== Excerpted text ==
-------------------------
Shanafelt et al. · Mayo Clinic Proceedings · 2016
Clinicians spent nearly twice as much time on the EHR as with patients
Ambulatory physicians averaged 49.2% of office time on EHR and desk work versus 27% face-to-face with patients — a quantitative measure of how completely the system had displaced the person.
Melnick et al. · Annals of Family Medicine · 2017
Worse EHR usability directly predicted higher clinician burnout
Connected interface quality to clinician harm — establishing that this was not an inconvenience problem but a measurable health and safety issue for the care workforce.
Topol · The Lancet · 2019
AI in healthcare should restore the human connection, not extend screen time
Argued that the purpose of AI in medicine is to give clinicians back the time and attention the EHR took from them — framing intelligent systems as a restoration of the clinician-patient relationship.
THE SOLUTION FRAMEWORK
Endsley, 1988 and 1995 — defined Situation Awareness as perception of current state, comprehension of its meaning, and projection of what may occur. A contextually intelligent clinical system must support all three levels across the full arc of the encounter: before entering the room, during the visit, and between encounters. This framework became the theoretical backbone of the workspace architecture and notification philosophy developed across Gen 1 and Gen 1 Refined.
A critical design consideration for AI in healthcare
AI that requires a conversation is still a computer between the clinician and the patient
The current wave of AI in healthcare introduces a risk the field hasn’t fully reckoned with. Many implementations take a conversational or bolt-on approach — a chat interface, a prompted assistant, a wake word the clinician must use to invoke the system. The capability may be more powerful than what came before. But the interaction model repeats the original mistake.
-------------------------
== Extracted material ==
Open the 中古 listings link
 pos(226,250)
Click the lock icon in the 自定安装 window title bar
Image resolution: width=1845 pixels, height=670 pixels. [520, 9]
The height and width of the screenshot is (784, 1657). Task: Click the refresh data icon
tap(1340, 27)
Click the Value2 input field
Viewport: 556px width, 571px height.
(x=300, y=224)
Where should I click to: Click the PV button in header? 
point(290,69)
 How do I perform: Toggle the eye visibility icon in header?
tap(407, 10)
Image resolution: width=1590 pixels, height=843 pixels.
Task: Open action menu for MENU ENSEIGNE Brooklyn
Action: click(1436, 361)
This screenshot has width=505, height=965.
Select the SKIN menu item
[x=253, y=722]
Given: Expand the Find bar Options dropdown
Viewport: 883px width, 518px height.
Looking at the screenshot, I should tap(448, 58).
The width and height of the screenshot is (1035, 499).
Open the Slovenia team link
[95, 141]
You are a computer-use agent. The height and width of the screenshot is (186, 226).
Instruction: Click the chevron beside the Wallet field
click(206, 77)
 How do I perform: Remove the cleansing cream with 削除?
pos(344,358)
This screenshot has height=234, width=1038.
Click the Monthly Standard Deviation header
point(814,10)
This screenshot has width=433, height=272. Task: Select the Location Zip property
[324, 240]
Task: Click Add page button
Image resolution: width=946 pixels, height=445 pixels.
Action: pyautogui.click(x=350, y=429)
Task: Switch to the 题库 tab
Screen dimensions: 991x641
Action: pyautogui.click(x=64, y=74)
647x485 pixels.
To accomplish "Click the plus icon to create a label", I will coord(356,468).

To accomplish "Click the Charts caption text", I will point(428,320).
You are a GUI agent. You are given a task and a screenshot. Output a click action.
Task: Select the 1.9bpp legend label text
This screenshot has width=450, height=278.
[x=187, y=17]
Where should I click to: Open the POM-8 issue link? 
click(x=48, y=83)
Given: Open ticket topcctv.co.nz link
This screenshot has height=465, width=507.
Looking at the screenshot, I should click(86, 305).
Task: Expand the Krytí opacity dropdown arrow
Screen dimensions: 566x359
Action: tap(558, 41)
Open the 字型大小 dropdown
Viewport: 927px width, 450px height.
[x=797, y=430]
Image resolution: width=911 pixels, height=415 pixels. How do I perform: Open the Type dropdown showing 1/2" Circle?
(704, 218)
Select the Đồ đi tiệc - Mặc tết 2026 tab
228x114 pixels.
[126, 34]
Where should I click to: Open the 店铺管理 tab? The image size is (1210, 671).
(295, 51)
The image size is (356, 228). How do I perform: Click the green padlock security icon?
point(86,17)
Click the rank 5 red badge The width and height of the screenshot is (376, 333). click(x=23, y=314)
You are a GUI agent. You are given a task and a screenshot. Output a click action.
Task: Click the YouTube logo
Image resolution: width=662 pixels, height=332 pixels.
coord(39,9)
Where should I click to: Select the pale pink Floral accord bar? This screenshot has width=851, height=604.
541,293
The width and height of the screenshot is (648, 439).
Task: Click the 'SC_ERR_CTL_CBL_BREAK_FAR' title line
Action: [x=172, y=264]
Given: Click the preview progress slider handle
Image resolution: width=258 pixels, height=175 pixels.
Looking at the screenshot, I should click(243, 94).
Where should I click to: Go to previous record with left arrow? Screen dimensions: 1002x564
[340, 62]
-------------------------
== Required work ==
Go on with the passage about AI and clinician screen time, picking up right after its last sentence. The data plays no part in what comes next.

== Task result ==
If a clinician has to stop, open a panel, speak a trigger phrase, and wait for a response — the system is still the object of their attention. The computer is still between them and the patient. A smarter search box is still a search box.
The right model requires three things working together: ambient delivery, continuous learning, and contextual participation. Clinical AI needs to do all three simultaneously, in the background, without requiring the clinician to stop and engage.
01
Ambient delivery
The system observes context and surfaces information without being asked. No wake word. No query. No interruption to workflow.
02
Continuous learning
The system builds understanding over time — across encounters, across patients, across clinician patterns. It gets better at knowing what matters without being retrained by the user.
03
Active participation
The system is a silent participant in the evolving clinical conversation. It doesn't wait to be called on. It maintains awareness of the situation and acts from that awareness at the right moment.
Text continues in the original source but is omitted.